Citadel to control Rift Valley Railways

Mar 25, 2010

THE shareholders in the Rift Valley Railway (RVR) consortium have agreed to re-structure by mid-April. The move will see Egyptian equity firm, Citadel Capital, become the majority shareholder.

By Ibrahim Kasita
and Osere Emojong

THE shareholders in the Rift Valley Railway (RVR) consortium have agreed to re-structure by mid-April. The move will see Egyptian equity firm, Citadel Capital, become the majority shareholder.

RVR shareholding is composed of Citadel Capital, TransCentury, Mirambo Holdings, Prime Fuels, Austrialia’s Babcock and Brown, plus a Ugandan investor. The consortium was contracted by the Kenyan and Ugandan governments to manage their railways in 2005.

A joint statement from Citadel Capital and TransCentury, the key rivals battling for the RVR ownership, said a new shareholder structure was being negotiated and would be concluded next month.

“When negotiations are completed, the shareholding structure in RVR will have Ambience Ventures (subsidiary of Citadel) 51%, TransCentury 34% and a Ugandan investor, Charles Mbire, 15%.”

However, the fate of Mirambo Holdings (15%), Prime Fuels (15%) and Australia’s Babcock and Brown (10%) and Centum (5%), the other RVR shareholders, was not yet clear.
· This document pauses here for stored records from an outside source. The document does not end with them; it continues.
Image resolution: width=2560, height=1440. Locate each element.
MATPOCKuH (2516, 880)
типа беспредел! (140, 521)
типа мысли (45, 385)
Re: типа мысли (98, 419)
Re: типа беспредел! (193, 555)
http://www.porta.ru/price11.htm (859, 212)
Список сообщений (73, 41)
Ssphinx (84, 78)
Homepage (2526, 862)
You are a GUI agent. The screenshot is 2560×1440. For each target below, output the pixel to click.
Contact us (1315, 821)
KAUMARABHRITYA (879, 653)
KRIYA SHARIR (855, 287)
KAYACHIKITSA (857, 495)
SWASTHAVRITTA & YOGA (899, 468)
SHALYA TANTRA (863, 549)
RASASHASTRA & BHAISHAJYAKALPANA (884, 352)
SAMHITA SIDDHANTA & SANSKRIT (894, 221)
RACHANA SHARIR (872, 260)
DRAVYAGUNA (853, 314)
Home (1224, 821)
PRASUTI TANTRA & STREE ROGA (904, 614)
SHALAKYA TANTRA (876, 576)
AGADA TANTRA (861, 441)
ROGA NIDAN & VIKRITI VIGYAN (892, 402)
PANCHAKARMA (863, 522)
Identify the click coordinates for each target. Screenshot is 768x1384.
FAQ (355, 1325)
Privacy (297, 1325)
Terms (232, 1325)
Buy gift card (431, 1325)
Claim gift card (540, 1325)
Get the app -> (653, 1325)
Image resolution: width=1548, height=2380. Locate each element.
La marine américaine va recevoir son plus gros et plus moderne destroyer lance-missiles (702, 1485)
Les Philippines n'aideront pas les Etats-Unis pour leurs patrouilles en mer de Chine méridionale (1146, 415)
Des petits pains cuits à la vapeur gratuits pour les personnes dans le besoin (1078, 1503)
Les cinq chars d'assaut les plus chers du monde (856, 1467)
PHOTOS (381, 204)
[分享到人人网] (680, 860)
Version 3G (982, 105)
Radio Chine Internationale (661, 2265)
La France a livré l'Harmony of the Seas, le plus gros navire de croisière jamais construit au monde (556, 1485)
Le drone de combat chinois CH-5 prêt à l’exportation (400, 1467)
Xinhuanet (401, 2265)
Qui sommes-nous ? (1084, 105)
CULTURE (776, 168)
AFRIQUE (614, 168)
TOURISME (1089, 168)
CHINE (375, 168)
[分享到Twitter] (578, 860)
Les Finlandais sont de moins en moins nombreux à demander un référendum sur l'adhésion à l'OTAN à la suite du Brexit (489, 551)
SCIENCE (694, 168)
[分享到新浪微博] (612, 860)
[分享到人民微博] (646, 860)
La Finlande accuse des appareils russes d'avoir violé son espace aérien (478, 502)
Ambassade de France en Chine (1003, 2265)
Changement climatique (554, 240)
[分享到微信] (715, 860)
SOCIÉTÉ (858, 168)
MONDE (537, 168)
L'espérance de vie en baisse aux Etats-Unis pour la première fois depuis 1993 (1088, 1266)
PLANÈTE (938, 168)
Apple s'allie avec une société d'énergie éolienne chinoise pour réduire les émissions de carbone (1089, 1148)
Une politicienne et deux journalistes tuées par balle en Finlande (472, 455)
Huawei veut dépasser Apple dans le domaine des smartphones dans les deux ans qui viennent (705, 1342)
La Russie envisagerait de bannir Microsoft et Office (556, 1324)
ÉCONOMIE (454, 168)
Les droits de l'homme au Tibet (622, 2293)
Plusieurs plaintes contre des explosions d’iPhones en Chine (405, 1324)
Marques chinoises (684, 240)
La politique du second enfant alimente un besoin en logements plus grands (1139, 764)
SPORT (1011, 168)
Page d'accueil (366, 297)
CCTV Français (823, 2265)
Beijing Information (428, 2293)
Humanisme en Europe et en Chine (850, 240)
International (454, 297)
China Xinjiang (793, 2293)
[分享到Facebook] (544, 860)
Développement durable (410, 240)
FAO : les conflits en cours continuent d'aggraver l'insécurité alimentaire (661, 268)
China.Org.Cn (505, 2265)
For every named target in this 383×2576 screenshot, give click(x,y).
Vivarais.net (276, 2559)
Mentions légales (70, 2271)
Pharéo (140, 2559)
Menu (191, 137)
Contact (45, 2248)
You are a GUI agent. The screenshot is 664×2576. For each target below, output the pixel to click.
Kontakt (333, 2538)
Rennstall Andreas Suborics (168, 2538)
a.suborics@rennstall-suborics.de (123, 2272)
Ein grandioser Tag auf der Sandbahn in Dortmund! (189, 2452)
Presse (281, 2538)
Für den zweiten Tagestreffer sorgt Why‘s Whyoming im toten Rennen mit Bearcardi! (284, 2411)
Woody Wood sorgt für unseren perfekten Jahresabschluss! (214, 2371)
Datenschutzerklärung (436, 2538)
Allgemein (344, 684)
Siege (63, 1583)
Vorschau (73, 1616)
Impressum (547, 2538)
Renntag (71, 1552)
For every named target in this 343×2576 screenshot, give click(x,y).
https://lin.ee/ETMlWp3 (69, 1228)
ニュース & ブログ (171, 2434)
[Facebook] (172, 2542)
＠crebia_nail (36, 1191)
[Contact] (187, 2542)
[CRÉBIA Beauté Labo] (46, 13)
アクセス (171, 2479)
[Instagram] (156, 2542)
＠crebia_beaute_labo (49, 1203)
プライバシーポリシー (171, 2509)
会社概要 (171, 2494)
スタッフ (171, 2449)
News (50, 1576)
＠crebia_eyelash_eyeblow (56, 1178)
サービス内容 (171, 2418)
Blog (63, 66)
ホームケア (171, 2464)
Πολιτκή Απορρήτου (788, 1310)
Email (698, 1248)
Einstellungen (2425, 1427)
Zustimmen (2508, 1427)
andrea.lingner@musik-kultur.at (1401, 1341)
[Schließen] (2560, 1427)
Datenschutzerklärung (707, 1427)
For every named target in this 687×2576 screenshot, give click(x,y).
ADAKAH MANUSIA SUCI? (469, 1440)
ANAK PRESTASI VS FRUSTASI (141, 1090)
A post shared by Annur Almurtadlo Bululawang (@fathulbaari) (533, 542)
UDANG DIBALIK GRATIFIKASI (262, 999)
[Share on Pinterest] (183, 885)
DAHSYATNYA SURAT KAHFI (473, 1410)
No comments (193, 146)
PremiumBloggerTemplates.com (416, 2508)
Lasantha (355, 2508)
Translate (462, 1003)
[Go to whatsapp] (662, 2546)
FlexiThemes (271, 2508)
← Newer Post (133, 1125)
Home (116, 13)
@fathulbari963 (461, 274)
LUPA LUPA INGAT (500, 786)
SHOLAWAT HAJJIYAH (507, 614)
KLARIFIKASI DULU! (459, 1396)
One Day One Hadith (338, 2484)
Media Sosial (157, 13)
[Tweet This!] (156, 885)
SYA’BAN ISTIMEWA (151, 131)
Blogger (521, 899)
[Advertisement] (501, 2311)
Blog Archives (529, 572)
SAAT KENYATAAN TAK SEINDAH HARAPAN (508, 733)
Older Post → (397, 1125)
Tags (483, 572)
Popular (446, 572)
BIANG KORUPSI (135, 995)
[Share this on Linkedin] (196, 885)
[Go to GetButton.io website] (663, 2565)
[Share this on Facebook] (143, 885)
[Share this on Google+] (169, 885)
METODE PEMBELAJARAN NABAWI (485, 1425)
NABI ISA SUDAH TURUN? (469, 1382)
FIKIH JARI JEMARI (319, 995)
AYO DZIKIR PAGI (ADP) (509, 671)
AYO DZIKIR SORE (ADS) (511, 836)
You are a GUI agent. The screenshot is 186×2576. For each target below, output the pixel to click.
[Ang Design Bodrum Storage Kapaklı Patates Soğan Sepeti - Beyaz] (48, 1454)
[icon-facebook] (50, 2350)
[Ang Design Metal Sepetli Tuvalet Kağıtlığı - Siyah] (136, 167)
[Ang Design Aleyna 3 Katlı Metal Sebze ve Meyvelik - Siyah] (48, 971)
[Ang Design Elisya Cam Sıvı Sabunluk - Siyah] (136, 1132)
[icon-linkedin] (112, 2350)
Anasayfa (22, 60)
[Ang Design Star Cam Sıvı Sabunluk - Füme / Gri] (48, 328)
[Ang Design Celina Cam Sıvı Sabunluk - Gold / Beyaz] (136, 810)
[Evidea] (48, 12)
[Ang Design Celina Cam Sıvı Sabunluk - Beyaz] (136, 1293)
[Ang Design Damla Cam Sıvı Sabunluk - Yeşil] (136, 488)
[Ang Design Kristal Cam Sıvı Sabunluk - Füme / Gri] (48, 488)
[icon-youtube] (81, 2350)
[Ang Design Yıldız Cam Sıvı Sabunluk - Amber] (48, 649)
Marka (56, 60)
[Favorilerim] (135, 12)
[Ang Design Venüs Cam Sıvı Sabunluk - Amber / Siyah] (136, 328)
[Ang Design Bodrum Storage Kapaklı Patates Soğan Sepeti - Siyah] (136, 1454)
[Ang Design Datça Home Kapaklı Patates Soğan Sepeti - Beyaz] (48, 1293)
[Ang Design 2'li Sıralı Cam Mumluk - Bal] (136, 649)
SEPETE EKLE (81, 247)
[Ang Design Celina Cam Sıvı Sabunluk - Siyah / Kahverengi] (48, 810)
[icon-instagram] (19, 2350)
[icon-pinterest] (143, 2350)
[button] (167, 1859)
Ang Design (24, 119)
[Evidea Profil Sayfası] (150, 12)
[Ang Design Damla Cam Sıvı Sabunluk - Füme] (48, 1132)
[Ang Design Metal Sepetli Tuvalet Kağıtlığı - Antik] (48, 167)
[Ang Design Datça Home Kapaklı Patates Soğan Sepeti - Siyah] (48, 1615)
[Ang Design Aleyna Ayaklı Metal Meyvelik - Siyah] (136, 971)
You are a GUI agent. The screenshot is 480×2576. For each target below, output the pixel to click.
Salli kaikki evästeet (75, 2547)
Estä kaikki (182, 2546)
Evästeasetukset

At the moment RVR is currently owned by Sheltam with a 35% stake, TranCentury with a 20% stake and the other partners collectively holding a 45% stake.

The battle for control of the firm has however been tilting in favour of Citadel Capital, the Egyptian firm that entered the scene with the acquisition of a 49% stake in Sheltam, the lead investor in RVR.

Citadel and TransCentury have been battling for control of the rail firm since November last year delaying implementation of the turnaround plan for the railway.

On Tuesday, TransCentury and Citadel said they had agreed to restructure the ailing rail operations under a $250m capital expenditure to jointly upgrade both the rail track, wagons, and train engines.

This represents $100m over the $150m plans in Kenya Uganda Railways in the next five years announced by Citadel Capital soon after acquiring a17.5% indirect stake in RVR, last November.

Apart from capital injection to the business, the two private equity funds said they will jointly strengthen the company’s management and provide the required technical expertise as well as participate in the development of a safer, modern rail track.

In 2009, RVR closed the year with a loss of $17.5m on revenues of $56.1m, driven by stagnant revenues on reduced customer numbers.

Businesses are frustrated that while rail transport is cheaper than road, most cargo is being hauled on road denying them the edge in a regional market that is becoming increasingly competitive.